Several months ago, my husband and I were talking about our daughters new relationship and our desire to support them through their desire to wait for intimacy. I asked David, “Do you wish you hadn’t had anyone else before me?” He earnestly replied, “Yes.” We both wish we could go back and erase the past knowing the emotional scars we had as well as some physical affects too. Physical affects? This isn’t something people typically talk about because it’s raw and edgy. The truth is, a life of impurity is a road that quite possibly will lead to some unfortunate ramifications. Let me be clear…

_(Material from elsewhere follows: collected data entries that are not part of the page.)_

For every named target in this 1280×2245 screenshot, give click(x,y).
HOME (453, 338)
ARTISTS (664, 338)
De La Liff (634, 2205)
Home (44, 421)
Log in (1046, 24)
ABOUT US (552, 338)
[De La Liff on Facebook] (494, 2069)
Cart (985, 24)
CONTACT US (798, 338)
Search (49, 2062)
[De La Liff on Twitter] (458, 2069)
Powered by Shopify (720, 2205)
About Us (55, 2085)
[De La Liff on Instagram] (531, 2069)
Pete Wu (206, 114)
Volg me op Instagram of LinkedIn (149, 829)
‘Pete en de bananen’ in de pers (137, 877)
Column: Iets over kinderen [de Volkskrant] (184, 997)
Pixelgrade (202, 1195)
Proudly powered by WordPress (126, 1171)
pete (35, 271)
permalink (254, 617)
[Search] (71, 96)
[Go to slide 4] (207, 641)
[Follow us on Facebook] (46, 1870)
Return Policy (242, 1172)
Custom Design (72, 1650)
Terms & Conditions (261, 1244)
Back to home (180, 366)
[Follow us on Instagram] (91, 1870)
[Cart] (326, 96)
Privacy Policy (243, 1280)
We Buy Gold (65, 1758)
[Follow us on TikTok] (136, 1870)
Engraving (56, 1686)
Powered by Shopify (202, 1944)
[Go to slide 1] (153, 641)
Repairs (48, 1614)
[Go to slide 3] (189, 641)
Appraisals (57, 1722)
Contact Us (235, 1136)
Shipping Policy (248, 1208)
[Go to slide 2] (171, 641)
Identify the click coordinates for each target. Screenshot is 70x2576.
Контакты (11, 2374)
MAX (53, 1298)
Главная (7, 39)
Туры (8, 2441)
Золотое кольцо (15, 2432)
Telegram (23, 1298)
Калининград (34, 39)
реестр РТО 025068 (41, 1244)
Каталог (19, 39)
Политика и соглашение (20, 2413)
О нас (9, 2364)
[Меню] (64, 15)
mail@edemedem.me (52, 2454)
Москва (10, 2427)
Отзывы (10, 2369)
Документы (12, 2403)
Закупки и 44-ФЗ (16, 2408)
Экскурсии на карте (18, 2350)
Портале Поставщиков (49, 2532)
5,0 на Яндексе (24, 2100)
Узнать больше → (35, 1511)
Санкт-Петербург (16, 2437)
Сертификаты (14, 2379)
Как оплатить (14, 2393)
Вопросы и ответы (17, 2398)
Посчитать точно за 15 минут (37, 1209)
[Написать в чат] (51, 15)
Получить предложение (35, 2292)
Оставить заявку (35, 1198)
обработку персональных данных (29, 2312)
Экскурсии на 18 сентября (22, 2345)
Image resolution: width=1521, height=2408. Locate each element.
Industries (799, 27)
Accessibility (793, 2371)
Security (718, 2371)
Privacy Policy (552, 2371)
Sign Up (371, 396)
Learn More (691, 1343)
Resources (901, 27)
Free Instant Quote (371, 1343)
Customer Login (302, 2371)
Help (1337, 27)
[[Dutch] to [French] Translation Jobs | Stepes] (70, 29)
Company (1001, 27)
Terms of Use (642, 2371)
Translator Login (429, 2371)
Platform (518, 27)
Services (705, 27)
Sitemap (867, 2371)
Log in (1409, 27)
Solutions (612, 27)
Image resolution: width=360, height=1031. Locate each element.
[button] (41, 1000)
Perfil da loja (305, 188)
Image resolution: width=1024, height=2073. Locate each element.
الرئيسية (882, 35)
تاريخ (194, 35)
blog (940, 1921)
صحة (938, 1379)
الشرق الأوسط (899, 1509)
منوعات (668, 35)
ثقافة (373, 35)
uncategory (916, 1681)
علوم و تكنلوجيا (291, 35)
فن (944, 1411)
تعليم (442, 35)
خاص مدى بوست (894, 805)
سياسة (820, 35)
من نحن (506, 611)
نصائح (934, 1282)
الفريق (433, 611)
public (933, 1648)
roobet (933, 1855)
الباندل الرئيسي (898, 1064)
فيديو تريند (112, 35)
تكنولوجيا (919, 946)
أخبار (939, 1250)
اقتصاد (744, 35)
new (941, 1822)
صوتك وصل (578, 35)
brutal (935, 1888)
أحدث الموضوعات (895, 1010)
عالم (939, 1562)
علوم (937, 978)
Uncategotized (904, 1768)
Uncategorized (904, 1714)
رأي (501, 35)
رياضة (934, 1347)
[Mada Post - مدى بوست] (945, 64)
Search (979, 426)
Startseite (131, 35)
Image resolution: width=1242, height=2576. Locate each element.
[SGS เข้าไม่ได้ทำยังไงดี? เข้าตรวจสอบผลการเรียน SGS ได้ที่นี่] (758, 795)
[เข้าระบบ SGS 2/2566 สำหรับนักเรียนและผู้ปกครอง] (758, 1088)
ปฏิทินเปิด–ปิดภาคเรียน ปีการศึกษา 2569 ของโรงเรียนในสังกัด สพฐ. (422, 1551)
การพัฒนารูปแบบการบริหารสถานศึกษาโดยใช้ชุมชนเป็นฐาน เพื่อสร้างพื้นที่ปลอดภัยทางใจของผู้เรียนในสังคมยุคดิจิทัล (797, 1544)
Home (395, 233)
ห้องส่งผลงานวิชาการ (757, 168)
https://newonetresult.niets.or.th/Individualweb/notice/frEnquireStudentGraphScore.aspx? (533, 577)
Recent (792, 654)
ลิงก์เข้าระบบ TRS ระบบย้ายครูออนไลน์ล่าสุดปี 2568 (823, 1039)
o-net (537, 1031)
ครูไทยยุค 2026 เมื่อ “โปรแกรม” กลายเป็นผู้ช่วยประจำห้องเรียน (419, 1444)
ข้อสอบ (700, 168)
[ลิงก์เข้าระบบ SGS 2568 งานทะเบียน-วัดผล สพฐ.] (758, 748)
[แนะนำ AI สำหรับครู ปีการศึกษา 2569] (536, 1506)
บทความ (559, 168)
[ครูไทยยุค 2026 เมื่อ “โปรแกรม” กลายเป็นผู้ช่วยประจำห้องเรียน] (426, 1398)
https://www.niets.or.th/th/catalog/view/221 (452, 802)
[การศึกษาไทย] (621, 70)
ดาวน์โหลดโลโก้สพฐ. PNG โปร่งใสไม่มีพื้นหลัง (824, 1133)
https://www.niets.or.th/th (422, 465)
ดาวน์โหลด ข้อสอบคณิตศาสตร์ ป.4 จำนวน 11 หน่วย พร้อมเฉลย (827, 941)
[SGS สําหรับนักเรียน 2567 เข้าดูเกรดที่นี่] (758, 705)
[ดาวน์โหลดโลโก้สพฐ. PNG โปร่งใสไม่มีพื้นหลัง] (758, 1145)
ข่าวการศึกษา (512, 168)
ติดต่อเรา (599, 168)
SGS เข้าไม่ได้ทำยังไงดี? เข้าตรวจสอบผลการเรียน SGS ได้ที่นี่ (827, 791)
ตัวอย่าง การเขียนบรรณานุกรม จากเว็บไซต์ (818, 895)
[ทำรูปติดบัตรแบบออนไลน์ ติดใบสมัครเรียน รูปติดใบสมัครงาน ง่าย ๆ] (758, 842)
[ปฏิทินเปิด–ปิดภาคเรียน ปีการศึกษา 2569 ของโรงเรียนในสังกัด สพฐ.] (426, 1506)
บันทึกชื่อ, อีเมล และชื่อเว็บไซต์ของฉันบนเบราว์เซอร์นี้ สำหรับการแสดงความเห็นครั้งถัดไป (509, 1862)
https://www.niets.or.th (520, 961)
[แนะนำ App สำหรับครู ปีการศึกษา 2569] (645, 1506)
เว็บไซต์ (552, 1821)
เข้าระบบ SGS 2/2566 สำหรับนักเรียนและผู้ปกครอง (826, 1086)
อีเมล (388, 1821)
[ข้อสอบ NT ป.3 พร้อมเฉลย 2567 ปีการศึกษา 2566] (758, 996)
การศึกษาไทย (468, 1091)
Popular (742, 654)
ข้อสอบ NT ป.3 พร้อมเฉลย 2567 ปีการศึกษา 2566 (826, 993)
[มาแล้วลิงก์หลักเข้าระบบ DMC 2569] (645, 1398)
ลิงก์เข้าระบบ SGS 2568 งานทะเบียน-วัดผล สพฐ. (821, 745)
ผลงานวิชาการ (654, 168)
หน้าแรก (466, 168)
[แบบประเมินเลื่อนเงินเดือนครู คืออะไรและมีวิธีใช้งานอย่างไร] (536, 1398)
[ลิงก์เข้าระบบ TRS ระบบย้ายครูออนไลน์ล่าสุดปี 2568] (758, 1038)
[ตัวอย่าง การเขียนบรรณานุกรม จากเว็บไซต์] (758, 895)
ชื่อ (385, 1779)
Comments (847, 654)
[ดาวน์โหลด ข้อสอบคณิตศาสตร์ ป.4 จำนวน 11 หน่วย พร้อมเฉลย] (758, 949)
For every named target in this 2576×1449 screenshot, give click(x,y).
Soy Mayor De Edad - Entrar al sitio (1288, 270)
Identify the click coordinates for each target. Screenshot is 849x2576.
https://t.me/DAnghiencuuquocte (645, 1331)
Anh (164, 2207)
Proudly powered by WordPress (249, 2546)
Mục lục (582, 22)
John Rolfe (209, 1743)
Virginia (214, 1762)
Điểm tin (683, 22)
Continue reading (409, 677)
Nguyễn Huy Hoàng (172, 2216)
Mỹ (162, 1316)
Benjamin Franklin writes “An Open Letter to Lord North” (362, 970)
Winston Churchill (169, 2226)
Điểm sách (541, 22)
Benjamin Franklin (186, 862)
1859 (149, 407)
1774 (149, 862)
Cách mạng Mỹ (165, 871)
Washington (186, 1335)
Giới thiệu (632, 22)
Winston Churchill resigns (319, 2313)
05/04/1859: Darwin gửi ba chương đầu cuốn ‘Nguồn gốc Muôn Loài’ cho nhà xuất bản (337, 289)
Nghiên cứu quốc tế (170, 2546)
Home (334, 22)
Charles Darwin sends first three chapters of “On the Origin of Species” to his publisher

The obvious correlation people will assume I am referencing are STDs, unplanned pregnancy, infertility due to settling down later in life, as well as any number of logical arguments used to promote abstinence until marriage. I’m going to tell you about something even more alarming– sexual disfunction. [GASP!]
There are a number of things that can naturally happen to a man or a woman as they age beyond their reproductive years. The tragedy is that because of the increased acceptance of multiple partners, experimentation, and pornography before, during, and as a replacement for intimacy, physical relationships are suffering. The End.
Why, ‘The End’?
Because I’m not going to enter into a debate with someone who wants to promote a worldly opinion on how these things benefit sexual relations. Why? Because the point is that this isn’t the worlds design for sex, I’m promoting God’s plan for intimacy when He created us for exclusivity. If you don’t care for this viewpoint, that’s okay. When He created you he also gave you free will to chose if you would follow or blaze your own trail.
This is quite enough to ponder for Part 2. I’m not exactly sure how many parts I’ll end up with. I do know I have yet to talk about the blurred lines. I’ll give you a hint with a hope you come back to read on…
It may involve a quote from a former President of the US.
It may reveal more about my past that I ever planned to publish.
It may help some kid out there who knows in their heart what is right but who has a group of friends pressuring them to cross a line they don’t feel comfortable crossing.
Hang tough kids. Your innocence isn’t a burden. It is a precious and beautiful treasure.
Intimacy is a beautiful thing and is worth the wait. Trust me.